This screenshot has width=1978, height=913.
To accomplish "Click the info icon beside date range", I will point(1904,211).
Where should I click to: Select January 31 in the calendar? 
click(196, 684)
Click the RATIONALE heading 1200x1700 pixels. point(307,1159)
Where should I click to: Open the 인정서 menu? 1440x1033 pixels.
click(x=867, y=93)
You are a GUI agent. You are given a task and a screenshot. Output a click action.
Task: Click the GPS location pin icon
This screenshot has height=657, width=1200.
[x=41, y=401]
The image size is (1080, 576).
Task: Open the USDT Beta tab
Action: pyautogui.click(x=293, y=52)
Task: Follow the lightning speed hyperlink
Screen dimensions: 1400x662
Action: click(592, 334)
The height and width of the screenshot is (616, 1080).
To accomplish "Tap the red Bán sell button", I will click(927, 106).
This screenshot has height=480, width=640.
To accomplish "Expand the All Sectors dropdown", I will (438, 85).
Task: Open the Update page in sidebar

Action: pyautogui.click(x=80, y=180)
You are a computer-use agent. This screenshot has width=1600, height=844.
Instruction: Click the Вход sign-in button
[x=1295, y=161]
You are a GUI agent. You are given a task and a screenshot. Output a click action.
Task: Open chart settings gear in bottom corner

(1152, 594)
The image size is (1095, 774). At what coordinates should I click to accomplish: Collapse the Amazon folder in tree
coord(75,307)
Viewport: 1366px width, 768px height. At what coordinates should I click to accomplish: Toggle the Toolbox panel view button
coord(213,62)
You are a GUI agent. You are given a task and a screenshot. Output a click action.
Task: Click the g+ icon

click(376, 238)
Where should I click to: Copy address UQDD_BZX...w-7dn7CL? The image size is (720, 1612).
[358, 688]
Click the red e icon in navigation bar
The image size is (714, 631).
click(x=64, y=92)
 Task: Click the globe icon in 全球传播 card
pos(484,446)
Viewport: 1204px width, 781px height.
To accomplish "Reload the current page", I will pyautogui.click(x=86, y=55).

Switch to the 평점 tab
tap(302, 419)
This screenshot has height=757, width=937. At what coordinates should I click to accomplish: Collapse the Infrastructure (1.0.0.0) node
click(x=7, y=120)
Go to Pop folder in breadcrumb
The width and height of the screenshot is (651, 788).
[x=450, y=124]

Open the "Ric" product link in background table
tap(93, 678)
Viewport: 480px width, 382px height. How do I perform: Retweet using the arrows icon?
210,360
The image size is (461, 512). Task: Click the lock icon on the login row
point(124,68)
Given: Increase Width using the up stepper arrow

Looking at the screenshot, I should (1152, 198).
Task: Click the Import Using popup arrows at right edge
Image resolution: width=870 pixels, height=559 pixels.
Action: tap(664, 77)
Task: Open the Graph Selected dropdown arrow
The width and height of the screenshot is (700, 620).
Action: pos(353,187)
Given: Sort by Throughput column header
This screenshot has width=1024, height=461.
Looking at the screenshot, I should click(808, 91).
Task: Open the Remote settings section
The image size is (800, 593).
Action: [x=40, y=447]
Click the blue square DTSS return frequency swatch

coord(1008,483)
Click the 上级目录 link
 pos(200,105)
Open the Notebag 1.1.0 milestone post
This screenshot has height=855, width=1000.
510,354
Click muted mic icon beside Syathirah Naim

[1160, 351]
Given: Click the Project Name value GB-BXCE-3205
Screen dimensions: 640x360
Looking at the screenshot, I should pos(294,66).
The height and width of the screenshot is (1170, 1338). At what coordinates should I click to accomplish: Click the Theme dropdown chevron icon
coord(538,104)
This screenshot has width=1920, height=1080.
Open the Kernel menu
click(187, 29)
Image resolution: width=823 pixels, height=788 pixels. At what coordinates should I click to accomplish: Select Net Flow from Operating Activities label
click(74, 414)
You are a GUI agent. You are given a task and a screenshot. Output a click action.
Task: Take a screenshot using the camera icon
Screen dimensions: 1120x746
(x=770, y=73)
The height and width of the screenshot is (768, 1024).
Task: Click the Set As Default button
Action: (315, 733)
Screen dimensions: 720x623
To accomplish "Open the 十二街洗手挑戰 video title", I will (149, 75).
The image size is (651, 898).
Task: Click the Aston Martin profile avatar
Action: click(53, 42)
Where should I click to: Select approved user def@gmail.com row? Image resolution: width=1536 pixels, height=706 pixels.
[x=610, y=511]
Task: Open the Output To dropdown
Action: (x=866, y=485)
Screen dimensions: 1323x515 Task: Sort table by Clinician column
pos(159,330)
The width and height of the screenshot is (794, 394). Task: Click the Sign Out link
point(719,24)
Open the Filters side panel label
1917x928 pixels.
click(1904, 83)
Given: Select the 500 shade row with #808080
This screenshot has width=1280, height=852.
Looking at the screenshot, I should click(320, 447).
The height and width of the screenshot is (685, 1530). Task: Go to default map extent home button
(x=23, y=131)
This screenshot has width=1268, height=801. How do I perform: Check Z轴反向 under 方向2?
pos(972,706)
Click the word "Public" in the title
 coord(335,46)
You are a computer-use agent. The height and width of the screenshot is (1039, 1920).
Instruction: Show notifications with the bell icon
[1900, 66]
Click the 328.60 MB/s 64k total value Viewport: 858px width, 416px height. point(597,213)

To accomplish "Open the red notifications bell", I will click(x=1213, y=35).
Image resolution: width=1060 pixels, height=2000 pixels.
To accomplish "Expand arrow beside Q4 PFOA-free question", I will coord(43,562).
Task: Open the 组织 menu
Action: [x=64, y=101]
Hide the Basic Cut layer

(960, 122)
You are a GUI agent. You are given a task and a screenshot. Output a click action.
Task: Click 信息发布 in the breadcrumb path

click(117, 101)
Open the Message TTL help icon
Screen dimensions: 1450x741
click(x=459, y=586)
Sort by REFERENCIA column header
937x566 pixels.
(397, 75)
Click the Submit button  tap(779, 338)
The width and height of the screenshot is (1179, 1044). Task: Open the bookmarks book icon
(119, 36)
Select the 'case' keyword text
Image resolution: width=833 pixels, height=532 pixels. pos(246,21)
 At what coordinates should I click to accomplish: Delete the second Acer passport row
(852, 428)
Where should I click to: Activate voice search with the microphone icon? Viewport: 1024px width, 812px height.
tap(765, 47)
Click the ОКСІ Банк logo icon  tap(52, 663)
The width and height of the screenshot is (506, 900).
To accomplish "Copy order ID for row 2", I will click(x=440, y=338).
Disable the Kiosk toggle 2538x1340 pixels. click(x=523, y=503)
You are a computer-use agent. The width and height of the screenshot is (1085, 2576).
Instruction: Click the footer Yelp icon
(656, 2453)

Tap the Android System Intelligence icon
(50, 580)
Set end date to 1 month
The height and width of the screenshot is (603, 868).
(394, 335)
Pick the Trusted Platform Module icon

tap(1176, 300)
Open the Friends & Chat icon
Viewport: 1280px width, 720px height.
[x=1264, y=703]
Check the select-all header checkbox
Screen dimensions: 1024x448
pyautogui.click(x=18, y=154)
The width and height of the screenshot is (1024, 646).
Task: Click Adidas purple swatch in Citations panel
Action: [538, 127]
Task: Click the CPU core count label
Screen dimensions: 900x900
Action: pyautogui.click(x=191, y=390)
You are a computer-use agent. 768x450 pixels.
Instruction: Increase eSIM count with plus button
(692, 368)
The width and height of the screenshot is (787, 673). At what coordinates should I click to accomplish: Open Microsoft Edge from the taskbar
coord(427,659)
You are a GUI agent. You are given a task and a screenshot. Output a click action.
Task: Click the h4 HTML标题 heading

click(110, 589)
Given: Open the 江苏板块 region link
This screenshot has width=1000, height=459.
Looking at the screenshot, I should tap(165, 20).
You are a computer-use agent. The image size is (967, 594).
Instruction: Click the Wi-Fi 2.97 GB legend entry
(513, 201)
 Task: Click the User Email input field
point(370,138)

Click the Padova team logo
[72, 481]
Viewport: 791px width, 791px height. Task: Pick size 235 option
+ + +
Exactly reproduce the lines from the one containing "Instruction: Click the Wi-Fi" through the end of the records, and only those lines.

* [Answer below]
Instruction: Click the Wi-Fi 2.97 GB legend entry
(513, 201)
 Task: Click the User Email input field
point(370,138)

Click the Padova team logo
[72, 481]
Viewport: 791px width, 791px height. Task: Pick size 235 option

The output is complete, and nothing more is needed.